**WHAT THE TASK REQUIRES:**
Copy all of the records word for word.
··········
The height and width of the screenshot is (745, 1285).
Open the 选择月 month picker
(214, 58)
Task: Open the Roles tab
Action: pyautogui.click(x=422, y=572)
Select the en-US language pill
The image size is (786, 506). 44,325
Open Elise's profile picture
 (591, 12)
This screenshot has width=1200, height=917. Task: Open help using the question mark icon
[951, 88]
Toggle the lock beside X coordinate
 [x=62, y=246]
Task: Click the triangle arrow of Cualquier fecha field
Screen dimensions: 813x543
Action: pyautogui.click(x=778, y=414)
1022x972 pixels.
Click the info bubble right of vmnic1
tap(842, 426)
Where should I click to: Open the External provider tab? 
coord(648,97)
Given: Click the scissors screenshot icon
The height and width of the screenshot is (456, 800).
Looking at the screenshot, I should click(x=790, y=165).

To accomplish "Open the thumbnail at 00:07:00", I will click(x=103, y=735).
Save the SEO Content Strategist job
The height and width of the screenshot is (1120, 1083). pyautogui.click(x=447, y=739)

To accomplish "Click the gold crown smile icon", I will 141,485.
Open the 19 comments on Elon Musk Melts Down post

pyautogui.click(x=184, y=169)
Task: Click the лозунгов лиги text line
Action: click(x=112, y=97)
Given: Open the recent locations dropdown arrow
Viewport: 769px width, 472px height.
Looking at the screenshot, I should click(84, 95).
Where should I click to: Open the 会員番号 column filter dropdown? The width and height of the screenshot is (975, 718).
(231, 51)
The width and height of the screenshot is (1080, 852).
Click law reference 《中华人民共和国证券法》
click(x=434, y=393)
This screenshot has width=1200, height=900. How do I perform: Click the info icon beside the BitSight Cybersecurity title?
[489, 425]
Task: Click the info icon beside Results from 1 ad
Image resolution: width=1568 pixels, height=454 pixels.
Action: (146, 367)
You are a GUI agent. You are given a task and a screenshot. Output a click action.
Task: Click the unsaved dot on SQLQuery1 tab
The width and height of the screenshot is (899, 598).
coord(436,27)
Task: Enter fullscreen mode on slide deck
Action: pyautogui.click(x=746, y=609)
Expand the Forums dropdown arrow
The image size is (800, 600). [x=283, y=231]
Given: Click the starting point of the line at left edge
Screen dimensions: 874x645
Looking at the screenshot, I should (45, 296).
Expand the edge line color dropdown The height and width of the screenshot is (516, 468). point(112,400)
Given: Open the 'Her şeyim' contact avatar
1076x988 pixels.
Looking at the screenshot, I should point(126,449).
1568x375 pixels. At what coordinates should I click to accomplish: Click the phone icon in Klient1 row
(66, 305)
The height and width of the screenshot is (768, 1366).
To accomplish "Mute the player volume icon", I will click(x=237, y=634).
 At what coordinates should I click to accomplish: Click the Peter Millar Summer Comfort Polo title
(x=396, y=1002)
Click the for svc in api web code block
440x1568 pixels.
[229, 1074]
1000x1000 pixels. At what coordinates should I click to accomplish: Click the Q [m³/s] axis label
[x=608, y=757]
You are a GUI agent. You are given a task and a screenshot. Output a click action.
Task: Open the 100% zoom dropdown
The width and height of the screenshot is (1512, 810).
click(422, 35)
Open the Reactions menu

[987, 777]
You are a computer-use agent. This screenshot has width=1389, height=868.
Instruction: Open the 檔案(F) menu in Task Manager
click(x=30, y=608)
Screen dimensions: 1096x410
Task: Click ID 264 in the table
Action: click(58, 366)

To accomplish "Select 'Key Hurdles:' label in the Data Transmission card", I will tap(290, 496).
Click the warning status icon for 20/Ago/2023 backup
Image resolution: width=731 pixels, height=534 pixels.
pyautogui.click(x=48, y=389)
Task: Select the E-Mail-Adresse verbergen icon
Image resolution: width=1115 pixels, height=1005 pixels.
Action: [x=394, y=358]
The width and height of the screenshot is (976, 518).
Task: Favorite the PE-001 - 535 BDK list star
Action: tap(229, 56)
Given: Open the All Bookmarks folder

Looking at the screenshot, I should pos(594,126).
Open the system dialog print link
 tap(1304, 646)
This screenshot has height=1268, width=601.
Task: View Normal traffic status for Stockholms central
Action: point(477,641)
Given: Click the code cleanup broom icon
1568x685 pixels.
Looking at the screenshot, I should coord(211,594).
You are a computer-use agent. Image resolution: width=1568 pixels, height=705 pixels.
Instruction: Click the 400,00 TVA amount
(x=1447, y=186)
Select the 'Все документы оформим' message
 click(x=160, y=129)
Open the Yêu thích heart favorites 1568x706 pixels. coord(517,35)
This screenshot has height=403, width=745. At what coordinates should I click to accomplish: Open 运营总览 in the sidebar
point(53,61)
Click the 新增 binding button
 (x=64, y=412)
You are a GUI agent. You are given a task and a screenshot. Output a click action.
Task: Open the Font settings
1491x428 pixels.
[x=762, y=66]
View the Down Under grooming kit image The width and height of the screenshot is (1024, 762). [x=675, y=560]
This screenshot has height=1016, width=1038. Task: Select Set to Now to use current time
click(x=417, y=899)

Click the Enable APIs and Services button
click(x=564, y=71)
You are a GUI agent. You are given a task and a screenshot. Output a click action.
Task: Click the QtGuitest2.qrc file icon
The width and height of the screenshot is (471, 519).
··········
**REPLY TO THE EXERCISE:**
The height and width of the screenshot is (745, 1285).
Open the 选择月 month picker
(214, 58)
Task: Open the Roles tab
Action: pyautogui.click(x=422, y=572)
Select the en-US language pill
The image size is (786, 506). 44,325
Open Elise's profile picture
 (591, 12)
This screenshot has width=1200, height=917. Task: Open help using the question mark icon
[951, 88]
Toggle the lock beside X coordinate
 [x=62, y=246]
Task: Click the triangle arrow of Cualquier fecha field
Screen dimensions: 813x543
Action: pyautogui.click(x=778, y=414)
1022x972 pixels.
Click the info bubble right of vmnic1
tap(842, 426)
Where should I click to: Open the External provider tab? 
coord(648,97)
Given: Click the scissors screenshot icon
The height and width of the screenshot is (456, 800).
Looking at the screenshot, I should click(x=790, y=165).

To accomplish "Open the thumbnail at 00:07:00", I will click(x=103, y=735).
Save the SEO Content Strategist job
The height and width of the screenshot is (1120, 1083). pyautogui.click(x=447, y=739)

To accomplish "Click the gold crown smile icon", I will 141,485.
Open the 19 comments on Elon Musk Melts Down post

pyautogui.click(x=184, y=169)
Task: Click the лозунгов лиги text line
Action: click(x=112, y=97)
Given: Open the recent locations dropdown arrow
Viewport: 769px width, 472px height.
Looking at the screenshot, I should click(84, 95).
Where should I click to: Open the 会員番号 column filter dropdown? The width and height of the screenshot is (975, 718).
(231, 51)
The width and height of the screenshot is (1080, 852).
Click law reference 《中华人民共和国证券法》
click(x=434, y=393)
This screenshot has width=1200, height=900. How do I perform: Click the info icon beside the BitSight Cybersecurity title?
[489, 425]
Task: Click the info icon beside Results from 1 ad
Image resolution: width=1568 pixels, height=454 pixels.
Action: (146, 367)
You are a GUI agent. You are given a task and a screenshot. Output a click action.
Task: Click the unsaved dot on SQLQuery1 tab
The width and height of the screenshot is (899, 598).
coord(436,27)
Task: Enter fullscreen mode on slide deck
Action: pyautogui.click(x=746, y=609)
Expand the Forums dropdown arrow
The image size is (800, 600). [x=283, y=231]
Given: Click the starting point of the line at left edge
Screen dimensions: 874x645
Looking at the screenshot, I should (45, 296).
Expand the edge line color dropdown The height and width of the screenshot is (516, 468). point(112,400)
Given: Open the 'Her şeyim' contact avatar
1076x988 pixels.
Looking at the screenshot, I should point(126,449).
1568x375 pixels. At what coordinates should I click to accomplish: Click the phone icon in Klient1 row
(66, 305)
The height and width of the screenshot is (768, 1366).
To accomplish "Mute the player volume icon", I will click(x=237, y=634).
 At what coordinates should I click to accomplish: Click the Peter Millar Summer Comfort Polo title
(x=396, y=1002)
Click the for svc in api web code block
440x1568 pixels.
[229, 1074]
1000x1000 pixels. At what coordinates should I click to accomplish: Click the Q [m³/s] axis label
[x=608, y=757]
You are a GUI agent. You are given a task and a screenshot. Output a click action.
Task: Open the 100% zoom dropdown
The width and height of the screenshot is (1512, 810).
click(422, 35)
Open the Reactions menu

[987, 777]
You are a computer-use agent. This screenshot has width=1389, height=868.
Instruction: Open the 檔案(F) menu in Task Manager
click(x=30, y=608)
Screen dimensions: 1096x410
Task: Click ID 264 in the table
Action: click(58, 366)

To accomplish "Select 'Key Hurdles:' label in the Data Transmission card", I will tap(290, 496).
Click the warning status icon for 20/Ago/2023 backup
Image resolution: width=731 pixels, height=534 pixels.
pyautogui.click(x=48, y=389)
Task: Select the E-Mail-Adresse verbergen icon
Image resolution: width=1115 pixels, height=1005 pixels.
Action: [x=394, y=358]
The width and height of the screenshot is (976, 518).
Task: Favorite the PE-001 - 535 BDK list star
Action: tap(229, 56)
Given: Open the All Bookmarks folder

Looking at the screenshot, I should pos(594,126).
Open the system dialog print link
 tap(1304, 646)
This screenshot has height=1268, width=601.
Task: View Normal traffic status for Stockholms central
Action: point(477,641)
Given: Click the code cleanup broom icon
1568x685 pixels.
Looking at the screenshot, I should coord(211,594).
You are a computer-use agent. Image resolution: width=1568 pixels, height=705 pixels.
Instruction: Click the 400,00 TVA amount
(x=1447, y=186)
Select the 'Все документы оформим' message
 click(x=160, y=129)
Open the Yêu thích heart favorites 1568x706 pixels. coord(517,35)
This screenshot has height=403, width=745. At what coordinates should I click to accomplish: Open 运营总览 in the sidebar
point(53,61)
Click the 新增 binding button
 (x=64, y=412)
You are a GUI agent. You are given a task and a screenshot. Output a click action.
Task: Open the Font settings
1491x428 pixels.
[x=762, y=66]
View the Down Under grooming kit image The width and height of the screenshot is (1024, 762). [x=675, y=560]
This screenshot has height=1016, width=1038. Task: Select Set to Now to use current time
click(x=417, y=899)

Click the Enable APIs and Services button
click(x=564, y=71)
You are a GUI agent. You are given a task and a screenshot. Output a click action.
Task: Click the QtGuitest2.qrc file icon
The width and height of the screenshot is (471, 519).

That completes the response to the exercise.